[Opening Data extract section]

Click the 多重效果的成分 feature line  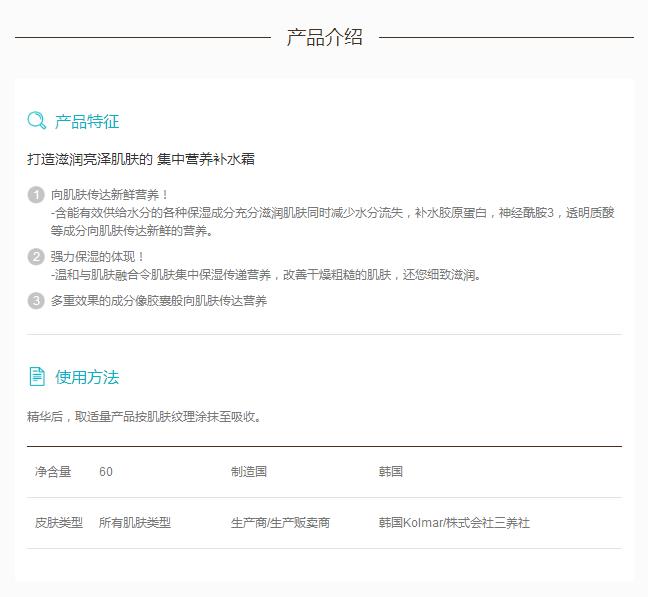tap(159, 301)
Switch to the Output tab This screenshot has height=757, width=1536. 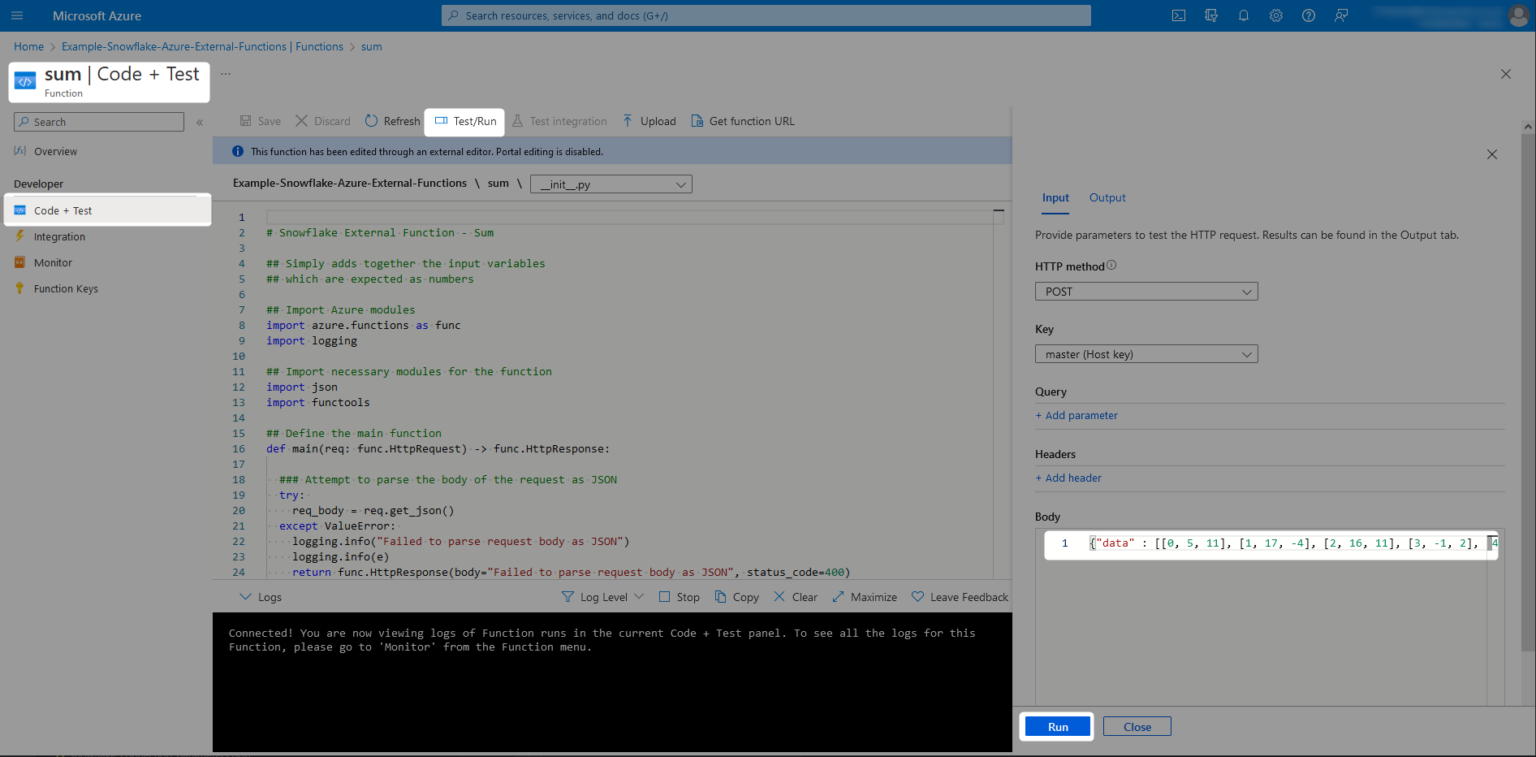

[Closing Data extract section]
[Opening Data extract section]

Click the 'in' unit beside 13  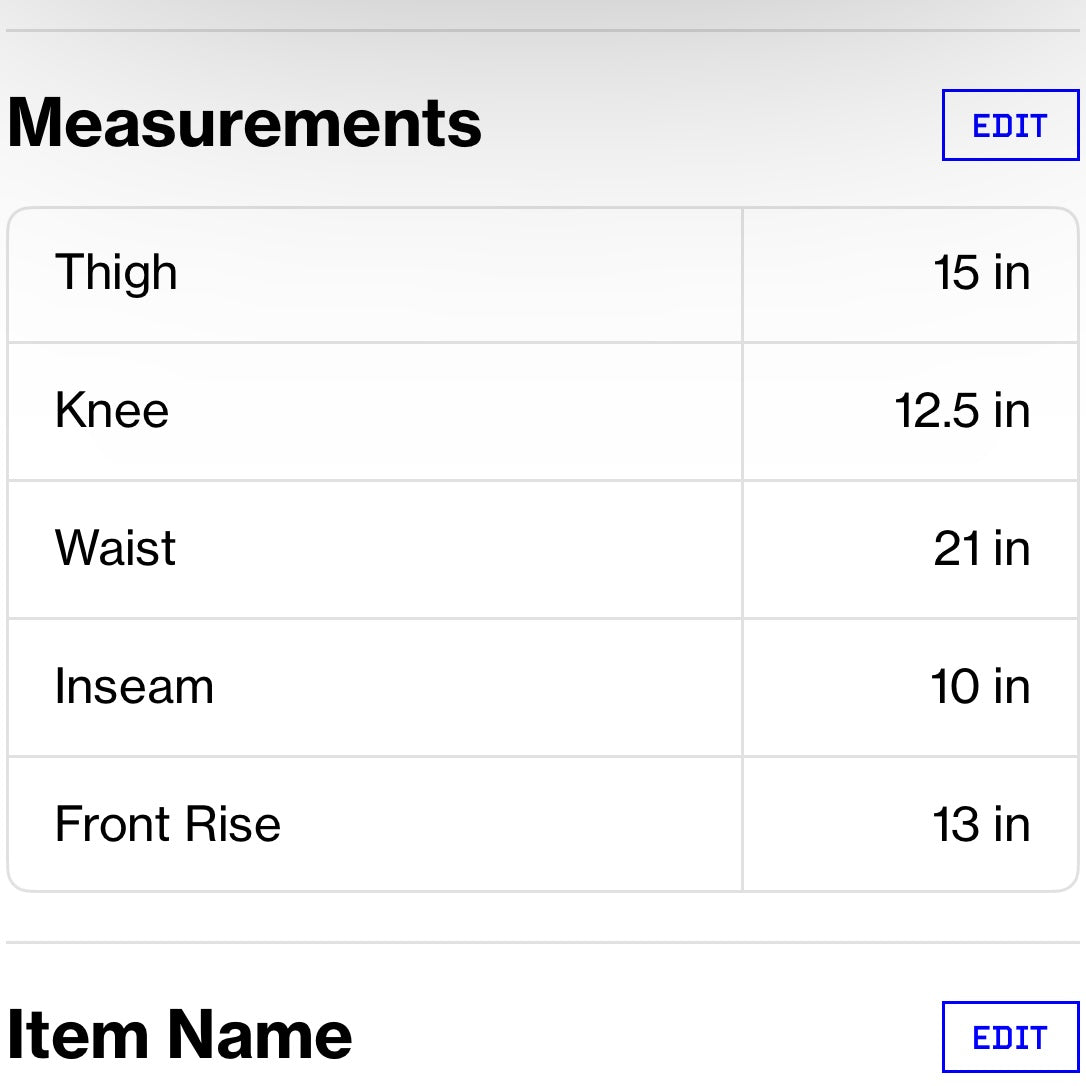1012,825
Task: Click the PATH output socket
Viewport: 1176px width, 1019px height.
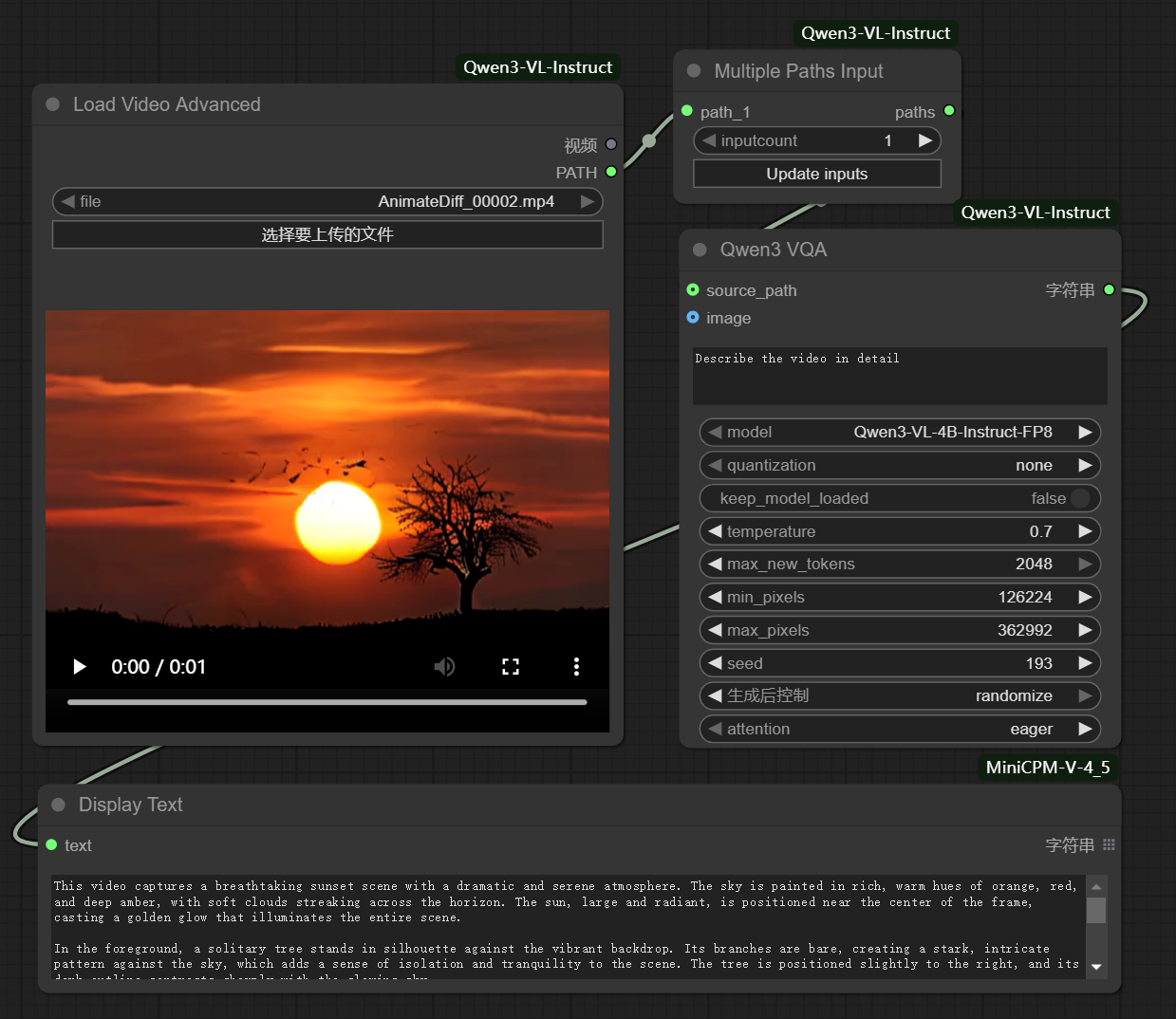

[Closing Data extract section]
[Opening Data extract section]

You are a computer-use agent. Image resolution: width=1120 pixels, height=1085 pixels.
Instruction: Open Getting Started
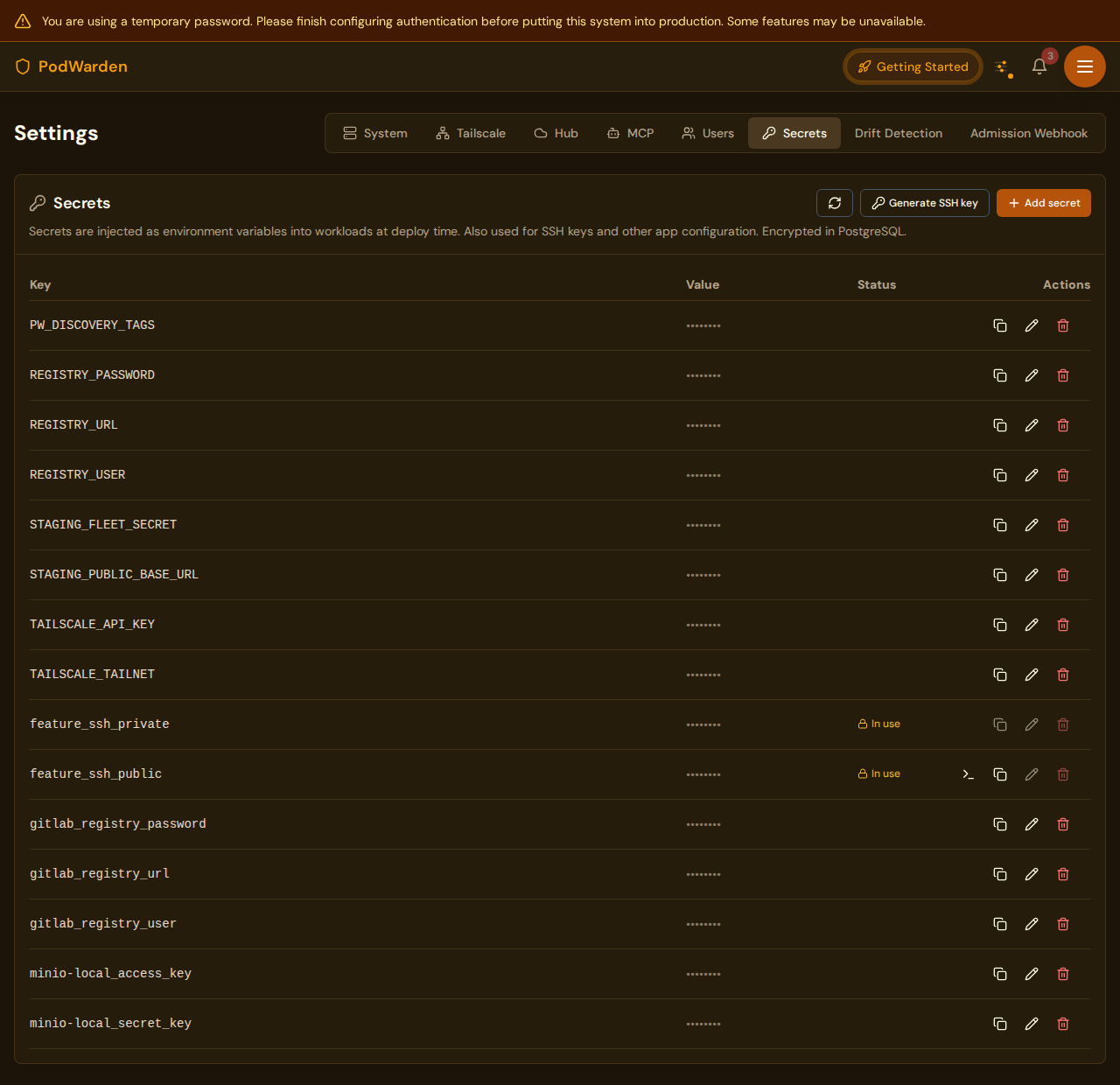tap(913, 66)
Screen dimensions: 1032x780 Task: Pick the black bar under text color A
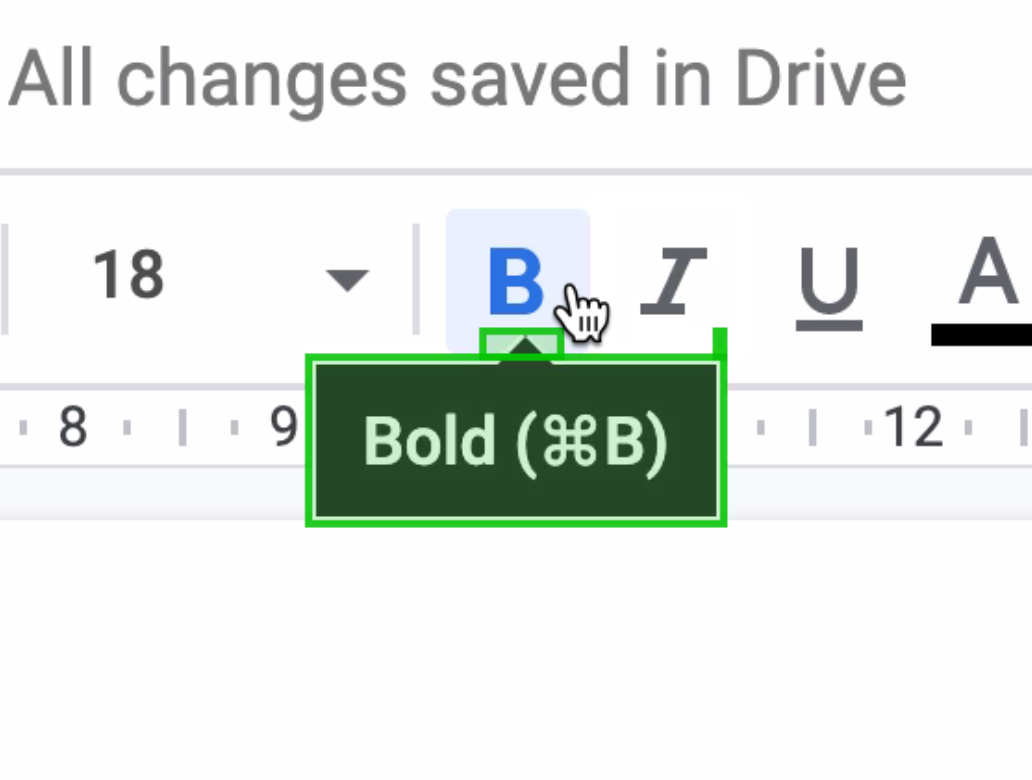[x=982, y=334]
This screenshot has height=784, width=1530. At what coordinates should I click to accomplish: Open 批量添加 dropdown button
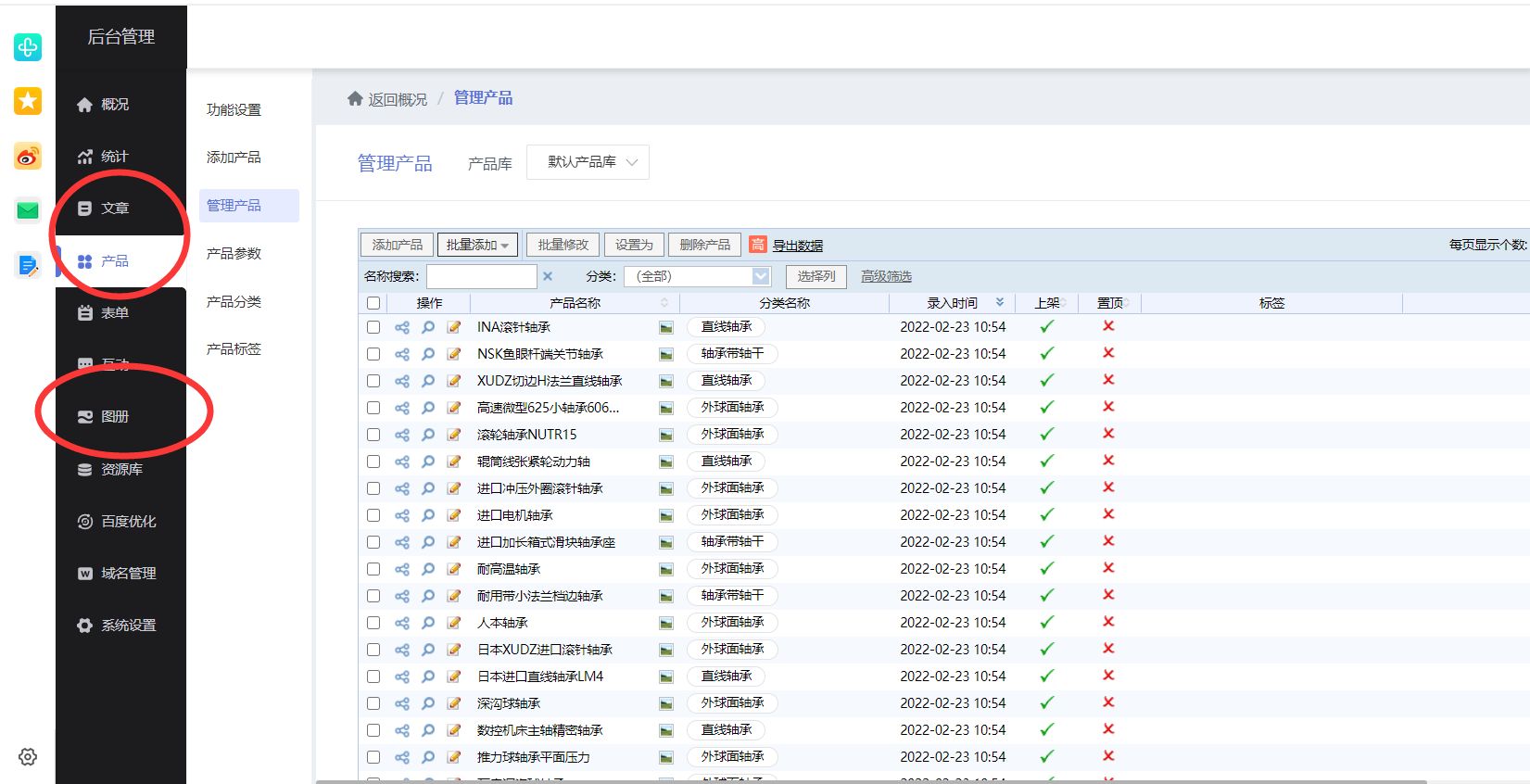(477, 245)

[Closing Data extract section]

## Task instructions
Restate word for word the lines of the data above, starting at the line containing "Task: Click the PATH output socket" and ending at the line containing "Viewport: 1176px width, 1019px height.", both included, and nothing more.

## Exercise solution
Task: Click the PATH output socket
Viewport: 1176px width, 1019px height.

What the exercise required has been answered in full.